Nathaniel tersenyum dan menjawab, “Aku mendengar percakapanmu di telepon tadi. Aku tahu situasimu, Isabella. Gunakan uang ini untuk membayar sewa rumah.”

Isabella merasa terhina, padahal sebenarnya ia hanya ingin menjaga privasinya. “Bagaimana kau bisa tahu masalah pribadiku, Nate? Ini tidak pantas!”

Nathaniel mencoba menjelaskan, “Maaf, Isabella. Aku tidak bermaksud ikut campur, tapi aku mendengar secara tidak sengaja. Aku hanya ingin membantu.”

Isabella yang masih terguncang dan stres oleh kejadian sebelumnya, merasa semakin terpuruk. “Aku tidak butuh bantuanmu, Nate. Aku bisa mengatasi masalahku sendiri.”

Nathaniel mencoba meyakinkan, “Isabella, aku hanya ingin membantu. Aku tahu situasimu sulit sekarang.”
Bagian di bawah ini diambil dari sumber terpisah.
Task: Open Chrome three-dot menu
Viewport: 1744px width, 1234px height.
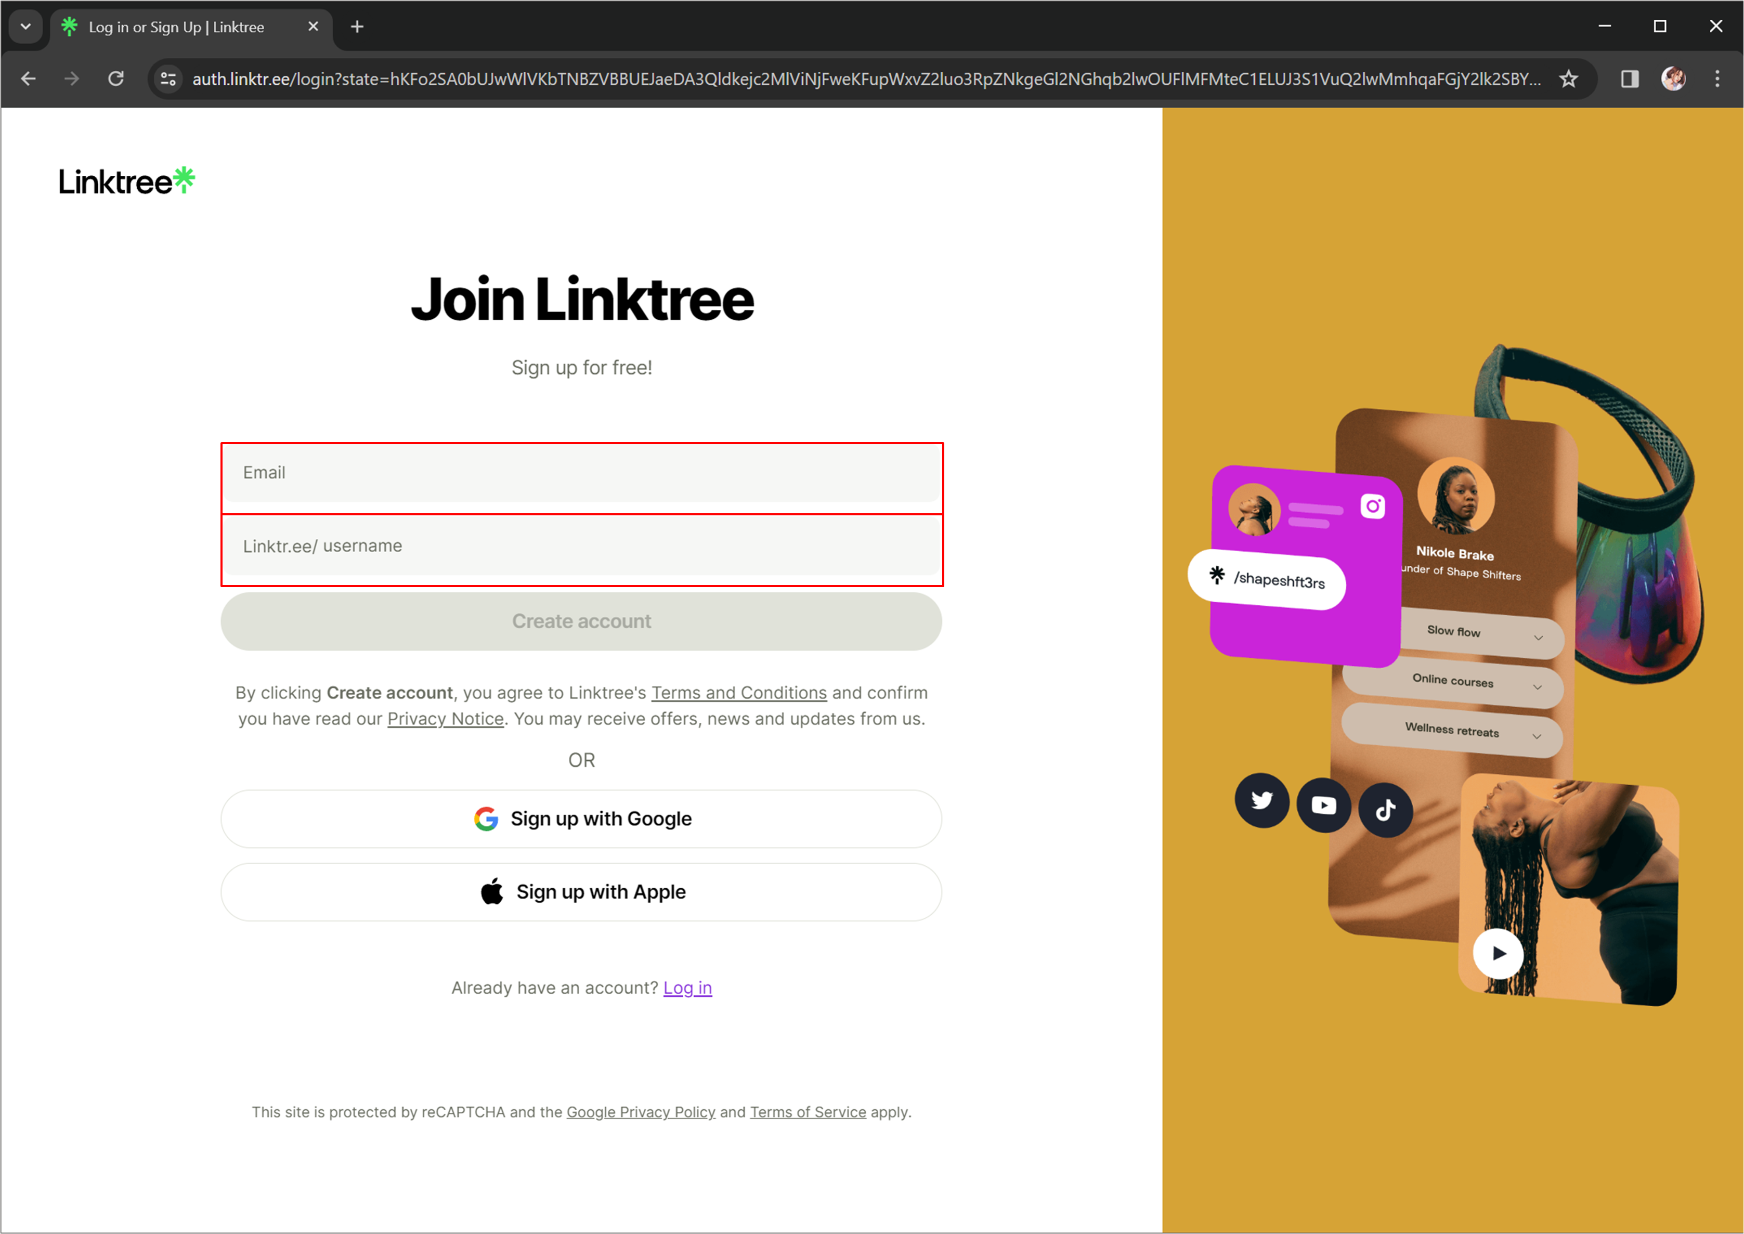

Isabella menatap Nathaniel dengan tatapan tajam, “Kau lahir dengan segalanya, keluargamu terkenal dan kaya raya. Tapi itu bukan berarti kau berhak ikut campur masalahku. Aku tidak butuh belas kasihan dari seseorang sepertimu, yang hidupnya selalu terjaga oleh kemewahan.”

Nathaniel tersinggung oleh komentar Isabella. “Kau tahu apa? Aku mencoba membantu, tapi niat baikku selalu kau salahartikan. Aku tidak pernah berpikir bahwa kehidupanku akan jadi alasan bagimu untuk merendahkan diriku.”

Isabella memotongnya dengan nada tegas, “Sudah kubilang, aku tidak butuh bantuanmu!”

Nathaniel terlihat sangat marah hingga wajahnya memerah. Isabella tidak peduli, dia hanya tidak ingin diremehkan oleh siapa pun.

Ponsel Isabella berdering dengan keras, menyadarkannya dari pergulatan emosinya dengan Nathaniel. Ia menjawab dengan cepat, dan suara petugas pengangkut barang terdengar di seberang sana.

“Nona!” ucap petugas dengan nada khawatir. “Ibu Anda pingsan, sekarang kami dalam perjalanan ke rumah sakit.”

Isabella kaget dan seketika perasaannya makin kacau. “Apa? Bagaimana bisa?”

Petugas memberikan penjelasan singkat bahwa Emilia tiba-tiba pingsan ketika mereka sedang menunggu di taman kota. Mereka segera membawanya ke rumah sakit terdekat.

Isabella merasa dunianya kembali runtuh. Di tengah kebingungan, dia menatap Nathaniel dan menahan gengsinya. “Aku akan memakai uangmu, tapi aku ingin kau tahu, ini hanya pinjaman. Aku akan mengembalikannya secepatnya.”

Nathaniel yang sudah marah sebelumnya, menjawab dengan sinis, “Aku tidak peduli. Aku hanya berharap kita tidak pernah bertemu lagi. Jika kita sampai bertemu lagi, kau akan menyesal telah menyusahkan hidupku.”

Nathaniel pergi setelah mengatakan itu, menyisakan tanda tanya di kepala Isabella. “Menyusahkan? Apa maksudnya? Bukankah dia sendiri yang menawarkan pinjaman?”

Isabella tak punya waktu untuk memikirkan ucapan Nathaniel lebih lanjut, dia harus buru-buru ke rumah sakit.